Co-occurrence network analysis

Correlation coefficients (r) among data in Supplementary Dataset 2 were determined using the cor function in R. A data frame for co-occurrence network analysis was created using the reshape239 and igraph40 packages in R. Briefly, the r matrix table was converted to a one-by-one list and paired with r categorized to the redundant half (upper right). Coefficients that correlated with themselves (on the diagonal) were discarded, then pairs with absolute r values of > 0.6 were extracted. The resulting list was formatted using the graph.data.frame function. Co-occurrence networks were visualized based on the Kamada–Kawai algorithm41 using the plot function in the igraph package.

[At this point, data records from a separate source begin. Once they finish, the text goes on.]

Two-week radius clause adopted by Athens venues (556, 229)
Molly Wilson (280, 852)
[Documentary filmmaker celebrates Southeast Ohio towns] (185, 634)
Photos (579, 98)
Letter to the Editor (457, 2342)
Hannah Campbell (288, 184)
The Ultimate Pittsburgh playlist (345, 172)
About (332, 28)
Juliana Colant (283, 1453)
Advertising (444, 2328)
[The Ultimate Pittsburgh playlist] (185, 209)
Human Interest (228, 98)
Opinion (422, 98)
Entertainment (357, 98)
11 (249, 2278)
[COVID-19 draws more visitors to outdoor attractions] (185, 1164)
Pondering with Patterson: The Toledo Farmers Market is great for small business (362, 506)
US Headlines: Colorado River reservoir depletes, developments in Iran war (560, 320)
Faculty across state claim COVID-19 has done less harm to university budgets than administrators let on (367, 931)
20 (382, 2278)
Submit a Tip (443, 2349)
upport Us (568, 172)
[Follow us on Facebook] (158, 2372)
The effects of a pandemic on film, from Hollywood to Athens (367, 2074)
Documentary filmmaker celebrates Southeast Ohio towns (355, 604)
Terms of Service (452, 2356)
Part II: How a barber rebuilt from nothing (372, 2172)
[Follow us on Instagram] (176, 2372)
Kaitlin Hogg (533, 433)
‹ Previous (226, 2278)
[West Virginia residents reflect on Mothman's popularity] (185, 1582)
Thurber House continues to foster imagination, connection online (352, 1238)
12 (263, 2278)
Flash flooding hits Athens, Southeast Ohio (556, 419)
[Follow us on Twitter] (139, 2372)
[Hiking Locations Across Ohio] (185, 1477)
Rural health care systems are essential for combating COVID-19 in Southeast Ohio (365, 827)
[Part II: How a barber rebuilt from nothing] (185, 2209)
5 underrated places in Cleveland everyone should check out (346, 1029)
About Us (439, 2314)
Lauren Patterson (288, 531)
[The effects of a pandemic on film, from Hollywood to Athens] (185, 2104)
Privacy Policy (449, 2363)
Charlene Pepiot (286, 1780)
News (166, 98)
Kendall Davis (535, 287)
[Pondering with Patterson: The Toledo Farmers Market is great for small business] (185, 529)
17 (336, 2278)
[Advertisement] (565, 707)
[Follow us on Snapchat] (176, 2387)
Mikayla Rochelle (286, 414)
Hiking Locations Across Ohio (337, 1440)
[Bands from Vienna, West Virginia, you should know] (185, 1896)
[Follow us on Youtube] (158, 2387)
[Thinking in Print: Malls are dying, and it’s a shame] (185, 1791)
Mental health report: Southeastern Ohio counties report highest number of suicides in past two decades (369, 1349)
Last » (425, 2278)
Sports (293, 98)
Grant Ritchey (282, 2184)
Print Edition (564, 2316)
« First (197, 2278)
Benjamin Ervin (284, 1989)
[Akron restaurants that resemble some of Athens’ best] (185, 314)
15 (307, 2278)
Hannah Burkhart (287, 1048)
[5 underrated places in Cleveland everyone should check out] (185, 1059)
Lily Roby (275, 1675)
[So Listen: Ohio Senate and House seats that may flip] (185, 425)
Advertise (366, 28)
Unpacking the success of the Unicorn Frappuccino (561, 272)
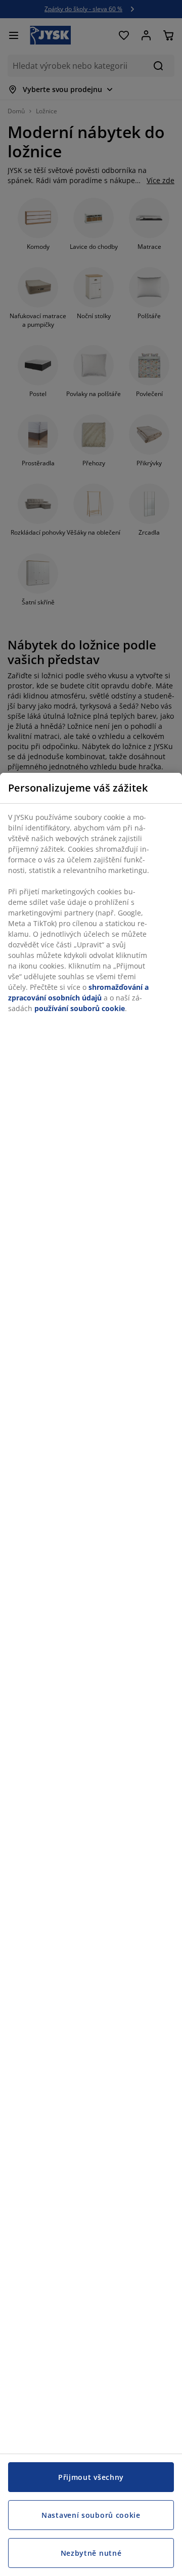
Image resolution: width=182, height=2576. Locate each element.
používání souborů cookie (79, 1008)
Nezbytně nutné (91, 2553)
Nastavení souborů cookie (91, 2515)
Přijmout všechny (91, 2477)
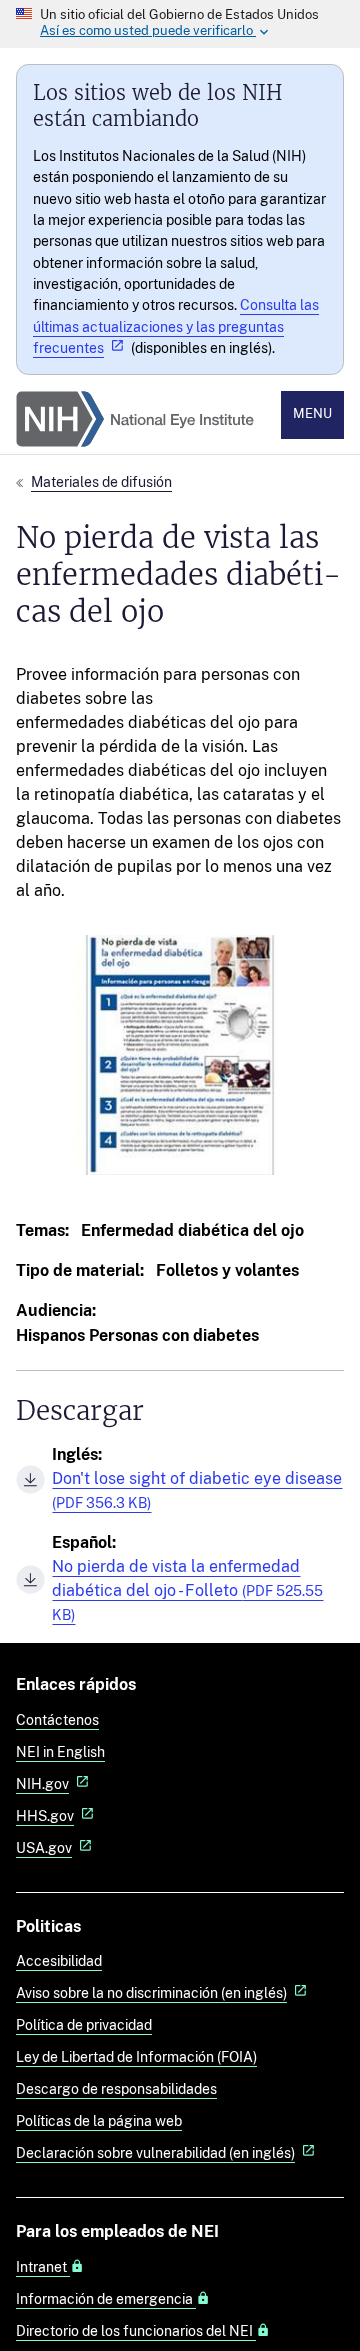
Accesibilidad (59, 1960)
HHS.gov (45, 1815)
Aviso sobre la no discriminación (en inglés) (151, 1992)
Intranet (43, 2267)
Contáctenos (57, 1719)
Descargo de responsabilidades (116, 2088)
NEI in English (60, 1751)
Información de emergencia (106, 2299)
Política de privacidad (84, 2024)
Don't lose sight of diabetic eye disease (197, 1490)
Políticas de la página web (99, 2120)
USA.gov (44, 1847)
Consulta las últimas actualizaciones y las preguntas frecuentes (176, 326)
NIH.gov (42, 1783)
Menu (312, 413)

The largest complete graph in the co-occurrence network was uncovered using the cor, melt, graph.data.frame functions and the igraph package in R, Excel, and Supplementary Dataset 2. The n nodes with the most edges were extracted from nodes of the bacteria and the chemical components arranged in descending order of the number of edges, and when the nth node had n − 1 or more edges. This operation was repeated until all extracted nodes had − 1 edges and to uncover the center of the groups.

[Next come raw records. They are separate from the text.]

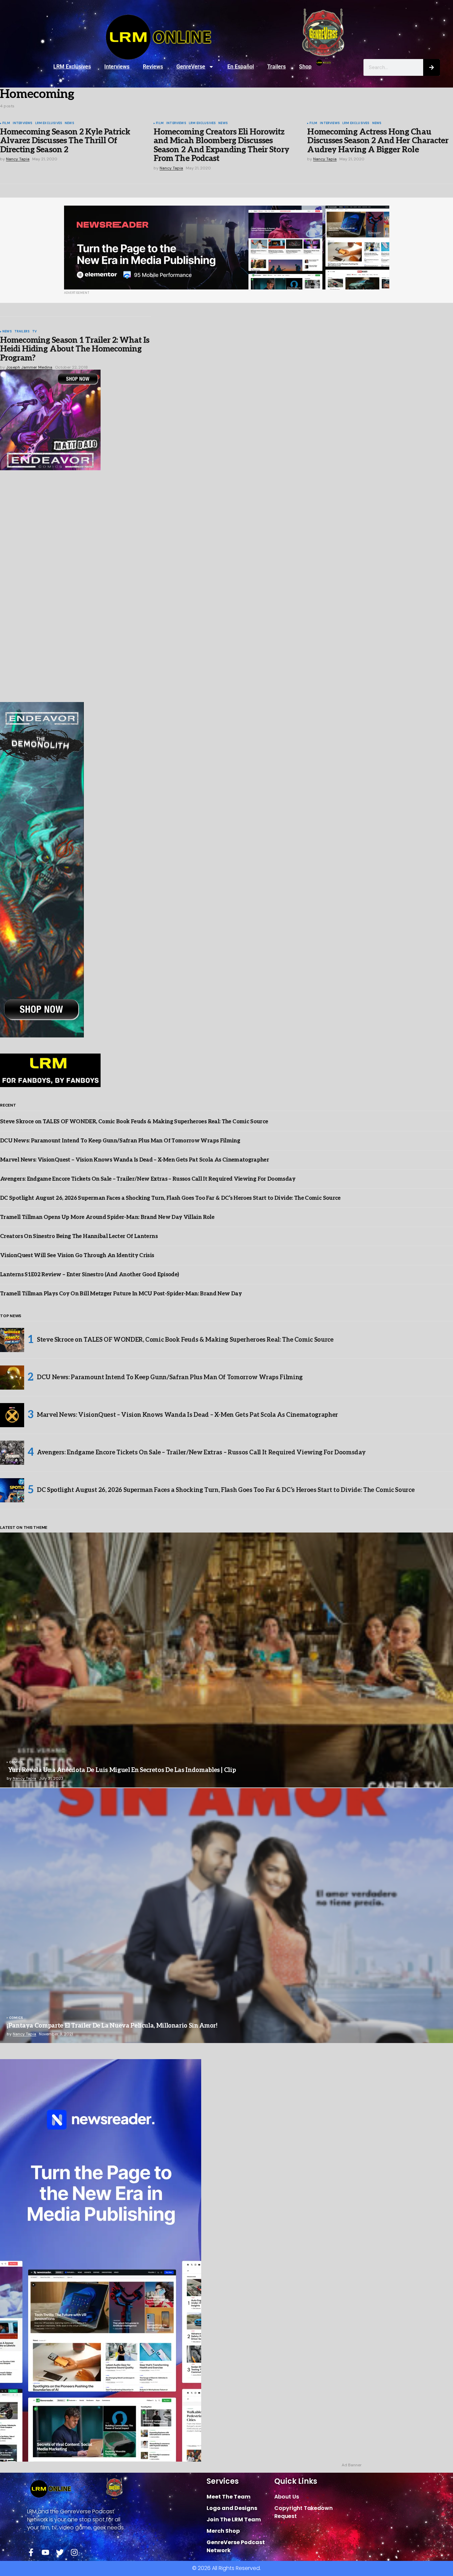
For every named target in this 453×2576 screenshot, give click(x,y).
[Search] (431, 67)
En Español (240, 66)
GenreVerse (190, 66)
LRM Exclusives (72, 66)
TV (34, 331)
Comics (16, 1762)
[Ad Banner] (226, 247)
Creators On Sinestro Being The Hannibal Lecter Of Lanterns (79, 1236)
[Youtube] (45, 2552)
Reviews (153, 66)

The numbers of edges (degree centrality) and betweenness centrality13 of individual nodes were respectively determined using the degree and betweenness functions in R. Within-group degrees (numbers of edges that linked nodes in the same group) and participation coefficients were calculated to characterize nodes as hubs in the network using Excel14,15,16. Participation coefficients of the nodes were defined as described14. Taxa with standardized within-group degrees of > 1.96 were defined as the intragroup hub. Taxa with a participation coefficient > 0.5 were defined as the intergroup hub. These hubs were extracted from Supplementary Dataset 2 and their linkages were visualized using the plot function as described above before being arranged to a schematic graph.

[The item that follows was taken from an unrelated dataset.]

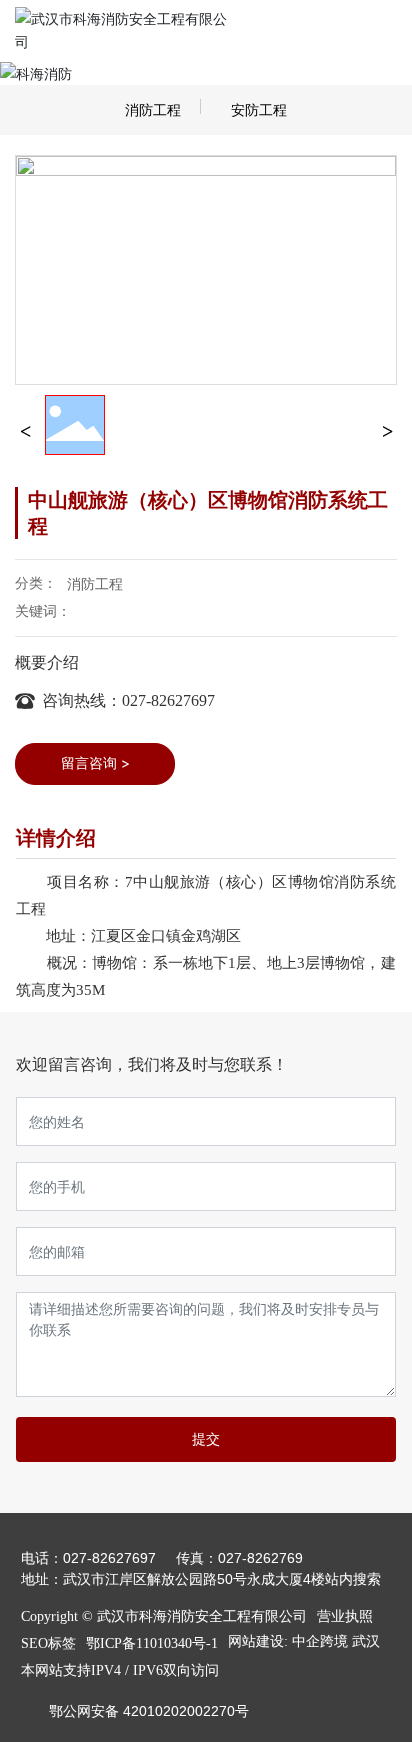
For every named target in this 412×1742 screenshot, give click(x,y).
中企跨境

Temporal changes in bacterial communities

Differences in the relative frequency of taxa between a cultivation stage and its preceding cultivation stage (Δf) is defined as:

$${\Delta f}_{xpn}={f}_{xpn}-{f}_{xp\left(n-1\right)},$$

where f, x, p, n are relative frequency, taxon, test plot, and cultivation stage, respectively. The Δf values in each test plot and cultivation stage were plotted using the beeswarm function, the principal components were analyzed using the prcomp function in R. Taxa with a positive Δf in all plots at any cultivation stage (p < 0.05, t-test) were selected. The relative frequency of resultant taxa was visualized in a heatmap together with fluctuating chemical components (SO42−, NO3, sCa2+, sMg2+) and the height of buckwheat was determined using the heatmap.2 function in R.

Statistical tests

All data were statistically analyzed using R. Homoscedasticity between groups was assessed by F-test using the var.test function in R. Paired and three or more groups were compared using Student t-test (t.test function) and Tukey–Kramer (aov and TukeyHSD functions) test, respectively. The significance of the PCA findings was tested by the Euclidean method using adonis2 (PERMANOVA). The significance of correlations was tested using the cor.test function.

Ethics statement

Experimental research and field studies on buckwheat, including the collection of buckwheat comply with relevant institutional, national, and international guidelines and legislation.